Spot each line in the data below containing "will" and copy it.

### Given information
· · ·
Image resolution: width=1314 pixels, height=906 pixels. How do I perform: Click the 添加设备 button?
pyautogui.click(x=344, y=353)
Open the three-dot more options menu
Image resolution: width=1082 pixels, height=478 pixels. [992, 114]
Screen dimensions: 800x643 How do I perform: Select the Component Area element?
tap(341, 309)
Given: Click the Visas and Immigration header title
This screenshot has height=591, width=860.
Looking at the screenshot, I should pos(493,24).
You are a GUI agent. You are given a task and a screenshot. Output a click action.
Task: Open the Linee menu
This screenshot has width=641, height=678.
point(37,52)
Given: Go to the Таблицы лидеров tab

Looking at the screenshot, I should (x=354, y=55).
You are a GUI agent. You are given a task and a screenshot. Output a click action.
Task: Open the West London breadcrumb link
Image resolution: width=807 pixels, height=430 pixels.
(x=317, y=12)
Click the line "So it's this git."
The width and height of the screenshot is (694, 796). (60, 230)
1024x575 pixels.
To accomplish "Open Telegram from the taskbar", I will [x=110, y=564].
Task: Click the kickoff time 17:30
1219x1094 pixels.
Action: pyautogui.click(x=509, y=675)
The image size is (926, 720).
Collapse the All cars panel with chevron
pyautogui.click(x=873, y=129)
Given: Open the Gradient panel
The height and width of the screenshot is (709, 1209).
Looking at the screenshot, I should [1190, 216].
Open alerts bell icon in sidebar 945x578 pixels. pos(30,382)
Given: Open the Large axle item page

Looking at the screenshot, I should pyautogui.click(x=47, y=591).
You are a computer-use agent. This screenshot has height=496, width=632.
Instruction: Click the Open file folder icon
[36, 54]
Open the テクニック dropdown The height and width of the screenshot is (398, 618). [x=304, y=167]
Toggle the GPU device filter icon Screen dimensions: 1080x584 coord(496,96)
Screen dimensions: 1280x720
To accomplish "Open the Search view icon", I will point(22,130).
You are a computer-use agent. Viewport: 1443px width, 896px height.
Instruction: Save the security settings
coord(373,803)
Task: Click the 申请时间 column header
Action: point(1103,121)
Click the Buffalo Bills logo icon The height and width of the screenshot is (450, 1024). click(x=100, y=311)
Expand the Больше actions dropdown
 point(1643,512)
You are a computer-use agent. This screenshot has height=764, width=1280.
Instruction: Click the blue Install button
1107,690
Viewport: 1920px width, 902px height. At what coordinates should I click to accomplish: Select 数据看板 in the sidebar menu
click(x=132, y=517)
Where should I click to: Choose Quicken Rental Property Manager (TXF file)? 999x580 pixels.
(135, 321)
· · ·
### Result for this task
To accomplish "Open Telegram from the taskbar", I will [x=110, y=564].
To accomplish "Open the Search view icon", I will point(22,130).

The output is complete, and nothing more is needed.